Ethereum continues to dominate the web3 area in many aspects even if it operates in a market where new L1s are becoming more and more common. It has a sizeable development and user base, a clear path for scaling on the consensus & data availability layer, and a ton of liquidity. As proven by the numerous rollups and L2 scaling solutions based on Ethereum, there is unquestionably a lot of value to be gained by constructing inside the current Ethereum ecosystem.
But at the same time, there is a growing narrative that the EVM and Solidity are becoming less important. EVM compatibility is no longer a make-or-break feature when it comes to new blockchains - even ones building on top of Ethereum.
The consensus & data availability layer's constrained bandwidth, not the speed at which transactions are executed, is currently the fundamental barrier to scaling. The EVM's delayed transaction processing capabilities are "good enough" in this situation since they still exceed the bandwidth that Ethereum can offer. Modular blockchains could be the key to a whole new world of crypto. A modular blockchain focuses on only a few functions and offloads the rest to separate layers - it allows for better specialisation and optimisation of specific tasks.
Fuel was designed to address scaling Ethereum by transcending the EVM. Current L2s and rollups are primarily designed for monolithic blockchain stacks, meaning they are typically not optimised for large amounts of L1 bandwidth potential. Fuel is uniquely configured to handle this potential. By adopting new and improved Virtual Machine (VM) design principles, modular execution layers like Fuel can specifically optimise for efficient & scalable computation.
Figure 1 - Fuel’s modular configuration for scaling.
The main distinction between Fuel and the current crop of optimistic rollups is that FuelVM, the new VM architecture it uses together with its toolchain and language have present aspects of WASM, EVM, and Solana's SeaLevel. The fact that FuelVM operates over a UTXO-based data architecture may be its most notable feature.
You're not entirely incorrect if your first thought when you hear about UTXOs is P2P payments. Fuel's initial use case revolved around payments. Since 2020, it has been operational on the Ethereum mainnet and it remains the only rollup that offers immutable smart contracts, fraud proofs, and permissionless block generation. But Fuel V2, which guarantees smart contracts on UTXOs in the Ethereum paradigm, is what intrigues us—and perhaps you as well! What really is an UTXO model?

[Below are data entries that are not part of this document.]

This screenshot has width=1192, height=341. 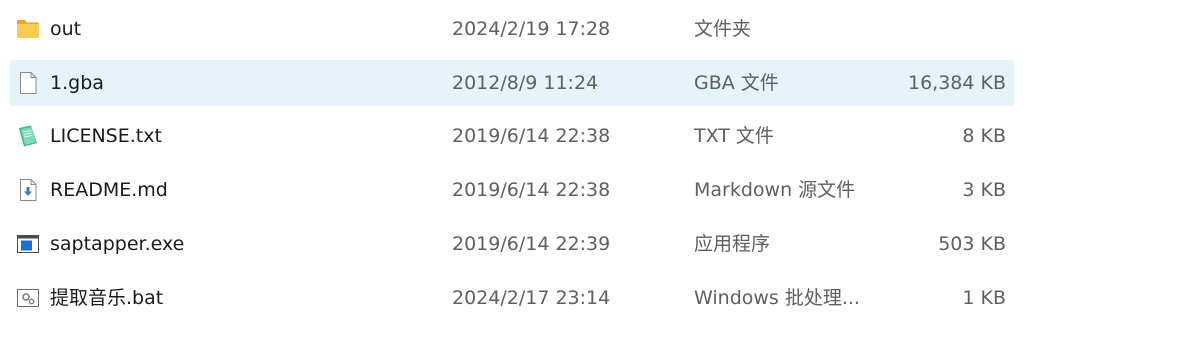 What do you see at coordinates (77, 83) in the screenshot?
I see `file-name: 1.gba` at bounding box center [77, 83].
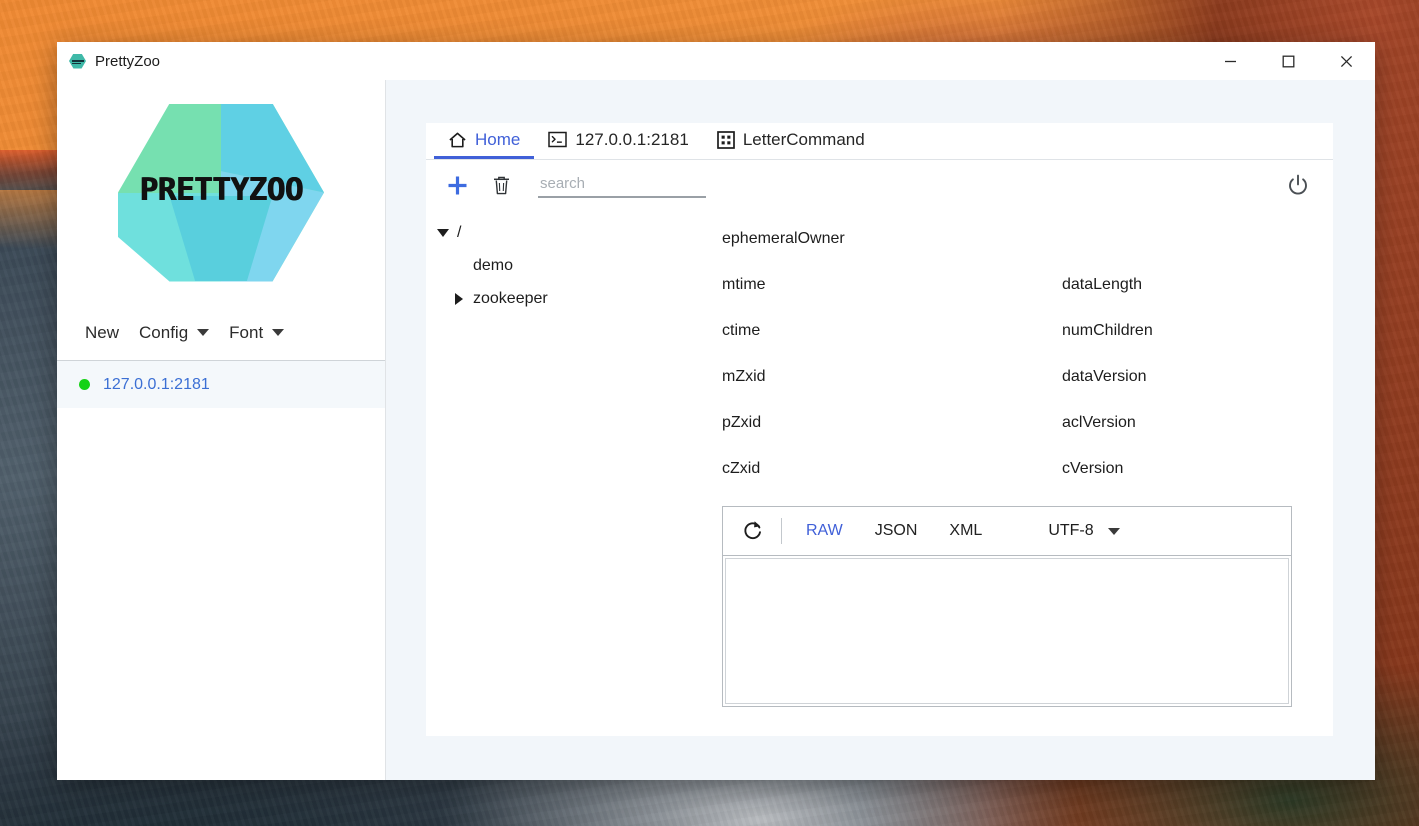  What do you see at coordinates (78, 61) in the screenshot?
I see `prettyzoo-hexagon-icon` at bounding box center [78, 61].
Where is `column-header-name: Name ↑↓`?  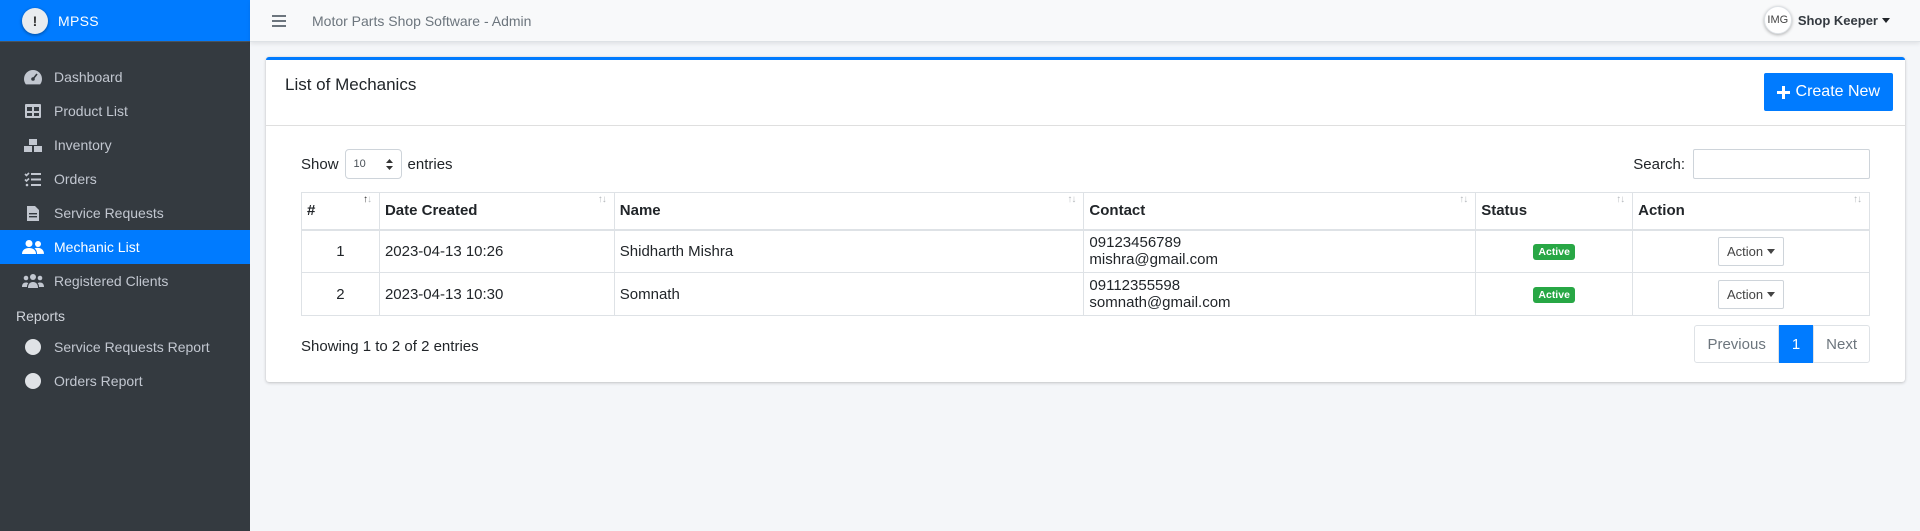
column-header-name: Name ↑↓ is located at coordinates (849, 212).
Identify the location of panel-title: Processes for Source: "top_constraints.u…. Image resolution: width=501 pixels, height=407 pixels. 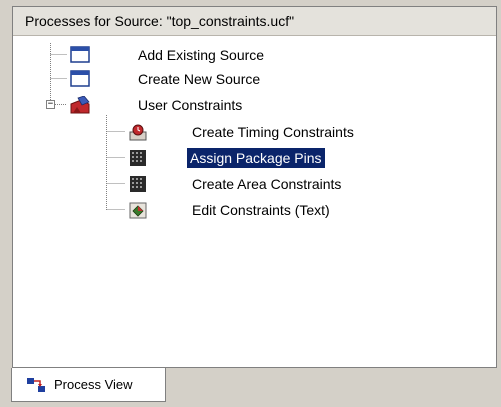
(254, 22).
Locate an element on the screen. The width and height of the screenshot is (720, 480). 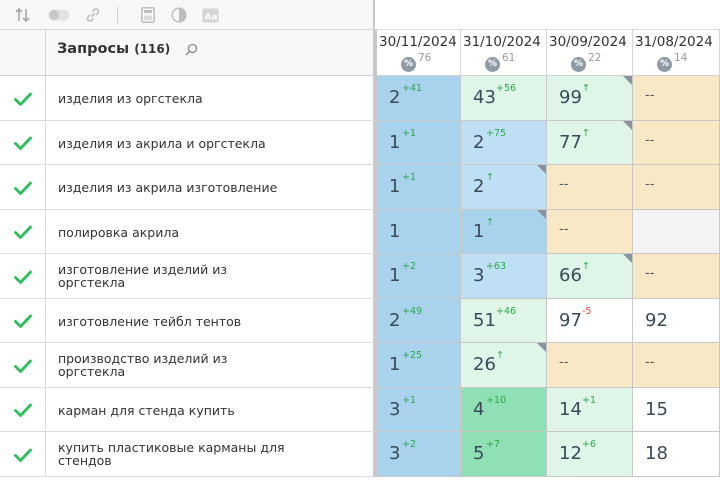
position-cell: 1 is located at coordinates (418, 232).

In Bitcoin, the state is represented as a series of UTXOs, where each UTXO stands for a different state element. Since Bitcoin is mostly used for payments, the state only establishes who may possess how many bitcoin. State elements, also known as UTXOs, are hence currencies with a specific balance and spending requirement.
Figure 2 - Several Inputs and Outputs are enabled in each transaction, as a result of using a UTXO-based transaction model.
Similar to Bitcoin, in Fuel V2 the entire state is represented as a UTXO set. The difference is that some of these UTXOs are coin UTXOs and others are contract UTXOs. In addition to a balance and spending condition, contract UTXOs have a code, storage, and a unique contract ID. As a result of this, it allows Fuel to conduct atomic multi-user transactions, which unlocks a new world of possibilities for dApps on top of Fuel. That is, transactions consume the contracts in their entirety and create new ones. Each input in a UTXO-based system is only produced and consumed once, which means that the rollups chain’s state is stored as a key-value. Since computing state elements with UTXO IDs is deterministic and stateless, once consumed, it allows for long chains and ‘trees’ of pre-signed transactions as well.
As a result of the state database only needing to be checked for the existence of consumed elements, it allows for interesting possibilities and interactions between users and transactions.
Solana played a major role in popularising parallel transaction execution processing through the Sealevel runtime, which distributes incoming transactions over many cores so they don't alter the same state in the virtual machine's memory. This is due to the fact that Solana transactions, like UTXOs, define every state that a transaction will read or write while it is being conducted, allowing for parallel processing. Like Ethereum, Solana is account-based. Contrary to Ethereum, each node makes sure that the accounts that are accessed several times are only shown once, sequentially.
So how does this help a rollup like Fuel? It achieves this because it can use the UTXO architecture to do transactions concurrently. As a result, Fuel is able to utilise more CPU threads and cores than are typically available in single-threaded blockchains. Fuel can therefore offer more computation and transaction throughput than other Ethereum rollups.
Knowing what portion of the state transactions will alter before they are executed is key to parallelisation. This is known as access lists. Random access lists are now a part of EVM transactions. Since it is impossible to determine whether two transactions are accessing the same state element, a single-threaded process must be used to carry out each transaction one at a time. It is a waste of resources if your CPU has 8 cores and 7 of them are idle.